Question

To find a value that is a solution to two of the given equations, we will solve each equation one by one.

1. **First Equation:**
\[
p^2 + 4 = 10
\]
Subtract 4 from both sides:
\[
p^2 = 6
\]
Now take the square root of both sides:
\[
p = \sqrt{6} \quad \text{or} \quad p = -\sqrt{6}
\]

2. **Second Equation:**
\[
2 = 10 - 6h
\]
Subtract 10 from both sides:
\[
-8 = -6h
\]
Now divide by -6:
\[
h = \frac{8}{6} = \frac{4}{3}
\]

3. **Third Equation:**
\[
3y - 16 = 20
\]
Add 16 to both sides:
\[
3y = 36
\]
Now divide by 3:
\[
y = 12
\]

Next, we have the values:
- From the first equation, \( p = \sqrt{6}, -\sqrt{6} \)
- From the second equation, \( h = \frac{4}{3} \)
- From the third equation, \( y = 12 \)

Now, let's determine if any of these values are shared:
- The values are different across all three equations.

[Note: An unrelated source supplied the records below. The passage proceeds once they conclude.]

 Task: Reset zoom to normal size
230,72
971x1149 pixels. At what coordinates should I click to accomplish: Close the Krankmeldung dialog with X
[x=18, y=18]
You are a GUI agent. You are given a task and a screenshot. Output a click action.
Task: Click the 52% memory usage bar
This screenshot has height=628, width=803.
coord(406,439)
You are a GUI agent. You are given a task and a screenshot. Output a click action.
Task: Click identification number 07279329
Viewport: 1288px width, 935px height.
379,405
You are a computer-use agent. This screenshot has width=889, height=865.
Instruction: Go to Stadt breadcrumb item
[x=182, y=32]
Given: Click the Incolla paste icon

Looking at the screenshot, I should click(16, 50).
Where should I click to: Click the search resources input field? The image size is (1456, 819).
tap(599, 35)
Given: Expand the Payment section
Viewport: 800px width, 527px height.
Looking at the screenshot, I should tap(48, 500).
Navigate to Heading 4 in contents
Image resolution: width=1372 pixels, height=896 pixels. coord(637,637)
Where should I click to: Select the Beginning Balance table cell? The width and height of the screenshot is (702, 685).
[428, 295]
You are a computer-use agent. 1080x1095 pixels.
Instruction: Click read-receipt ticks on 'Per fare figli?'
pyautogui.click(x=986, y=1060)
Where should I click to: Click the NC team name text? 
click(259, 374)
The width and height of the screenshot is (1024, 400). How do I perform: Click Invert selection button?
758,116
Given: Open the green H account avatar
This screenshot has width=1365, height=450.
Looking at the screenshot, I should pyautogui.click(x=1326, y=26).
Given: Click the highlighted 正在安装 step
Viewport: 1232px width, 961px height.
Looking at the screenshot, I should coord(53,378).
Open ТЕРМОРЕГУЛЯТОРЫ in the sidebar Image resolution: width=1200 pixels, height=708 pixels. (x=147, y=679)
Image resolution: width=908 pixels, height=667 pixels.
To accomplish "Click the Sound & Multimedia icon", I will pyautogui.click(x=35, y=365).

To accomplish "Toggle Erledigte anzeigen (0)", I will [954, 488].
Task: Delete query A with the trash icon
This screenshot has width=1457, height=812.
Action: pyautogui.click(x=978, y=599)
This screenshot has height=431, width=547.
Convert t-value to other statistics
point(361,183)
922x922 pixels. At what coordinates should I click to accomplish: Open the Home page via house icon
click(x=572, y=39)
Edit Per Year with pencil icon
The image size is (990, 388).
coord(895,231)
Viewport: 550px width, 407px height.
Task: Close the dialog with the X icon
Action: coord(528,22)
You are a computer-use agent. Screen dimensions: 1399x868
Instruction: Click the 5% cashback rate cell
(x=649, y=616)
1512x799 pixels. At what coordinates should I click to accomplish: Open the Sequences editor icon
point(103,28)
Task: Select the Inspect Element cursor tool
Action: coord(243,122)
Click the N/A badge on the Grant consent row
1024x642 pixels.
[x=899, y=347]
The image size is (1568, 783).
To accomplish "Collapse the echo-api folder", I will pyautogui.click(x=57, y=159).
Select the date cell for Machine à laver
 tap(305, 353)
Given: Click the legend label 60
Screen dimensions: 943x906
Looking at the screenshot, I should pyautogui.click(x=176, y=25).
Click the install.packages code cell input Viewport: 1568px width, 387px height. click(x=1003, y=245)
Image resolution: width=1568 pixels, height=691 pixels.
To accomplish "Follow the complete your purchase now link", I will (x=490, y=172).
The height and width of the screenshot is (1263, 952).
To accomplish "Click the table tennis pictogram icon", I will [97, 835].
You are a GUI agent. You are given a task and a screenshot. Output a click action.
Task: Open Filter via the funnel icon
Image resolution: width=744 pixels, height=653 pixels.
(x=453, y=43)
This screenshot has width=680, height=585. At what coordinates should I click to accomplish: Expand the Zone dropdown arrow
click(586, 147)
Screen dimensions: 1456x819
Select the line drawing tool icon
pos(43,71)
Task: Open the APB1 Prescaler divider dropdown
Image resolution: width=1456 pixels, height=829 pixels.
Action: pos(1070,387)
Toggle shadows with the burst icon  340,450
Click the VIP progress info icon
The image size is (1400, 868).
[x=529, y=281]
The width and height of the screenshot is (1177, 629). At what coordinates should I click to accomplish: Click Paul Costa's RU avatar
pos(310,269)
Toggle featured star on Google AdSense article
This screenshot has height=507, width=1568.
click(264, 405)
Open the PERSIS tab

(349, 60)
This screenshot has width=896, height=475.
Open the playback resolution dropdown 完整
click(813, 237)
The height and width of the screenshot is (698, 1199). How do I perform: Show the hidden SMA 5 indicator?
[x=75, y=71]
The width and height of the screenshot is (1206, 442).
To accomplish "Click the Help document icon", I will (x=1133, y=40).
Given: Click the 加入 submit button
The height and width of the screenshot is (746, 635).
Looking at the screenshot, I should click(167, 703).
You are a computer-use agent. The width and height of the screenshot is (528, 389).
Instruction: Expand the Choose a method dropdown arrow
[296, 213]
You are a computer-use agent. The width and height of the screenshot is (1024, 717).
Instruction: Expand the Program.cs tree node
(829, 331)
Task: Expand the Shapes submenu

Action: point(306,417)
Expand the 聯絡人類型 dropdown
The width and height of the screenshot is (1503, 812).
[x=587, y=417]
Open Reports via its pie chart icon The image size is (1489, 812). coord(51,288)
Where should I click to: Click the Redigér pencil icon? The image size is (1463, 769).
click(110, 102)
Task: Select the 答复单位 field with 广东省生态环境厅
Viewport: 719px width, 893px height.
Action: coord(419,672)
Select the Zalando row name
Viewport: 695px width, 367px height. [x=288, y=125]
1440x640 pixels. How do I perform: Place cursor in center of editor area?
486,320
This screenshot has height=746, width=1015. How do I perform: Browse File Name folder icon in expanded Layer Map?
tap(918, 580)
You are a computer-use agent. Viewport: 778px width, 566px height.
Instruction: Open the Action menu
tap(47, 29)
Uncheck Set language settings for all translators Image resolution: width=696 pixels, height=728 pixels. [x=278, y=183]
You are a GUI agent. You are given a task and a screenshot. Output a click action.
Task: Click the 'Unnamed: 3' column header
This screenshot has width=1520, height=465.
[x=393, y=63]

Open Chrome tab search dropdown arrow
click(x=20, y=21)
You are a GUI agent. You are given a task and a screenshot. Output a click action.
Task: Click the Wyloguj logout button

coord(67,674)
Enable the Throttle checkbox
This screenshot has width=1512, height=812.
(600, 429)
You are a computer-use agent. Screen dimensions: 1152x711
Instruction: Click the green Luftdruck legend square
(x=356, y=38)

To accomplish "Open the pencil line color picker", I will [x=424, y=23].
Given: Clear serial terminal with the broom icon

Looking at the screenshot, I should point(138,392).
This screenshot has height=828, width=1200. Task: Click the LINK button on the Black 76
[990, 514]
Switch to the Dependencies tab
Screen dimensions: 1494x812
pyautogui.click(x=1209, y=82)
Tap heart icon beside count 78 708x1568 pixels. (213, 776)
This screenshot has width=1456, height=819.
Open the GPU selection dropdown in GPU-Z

Thus, this means that there are no common solutions among two equations from the provided equations using the specific variable values derived from the equations.

The solution set is therefore:
\[
\{\}
\]

If you need further assistance or have additional requirements, please let me know!

Based on the calculations provided, the solutions to the equations are:

1. From \( p^2 + 4 = 10 \): \( p = \sqrt{6}, -\sqrt{6} \)
2. From \( 2 = 10 - 6h \): \( h = \frac{4}{3} \)
3. From \( 3y - 16 = 20 \): \( y = 12 \)

Since none of the values overlap, when asked for a solution that is common to two of the equations, the correct answer is:

**The solution set is empty**:

\[
\{\}
\]

If this is what you're looking for, then that is the answer. If there was a misunderstanding or if you meant specific equations, please clarify so I can assist you better!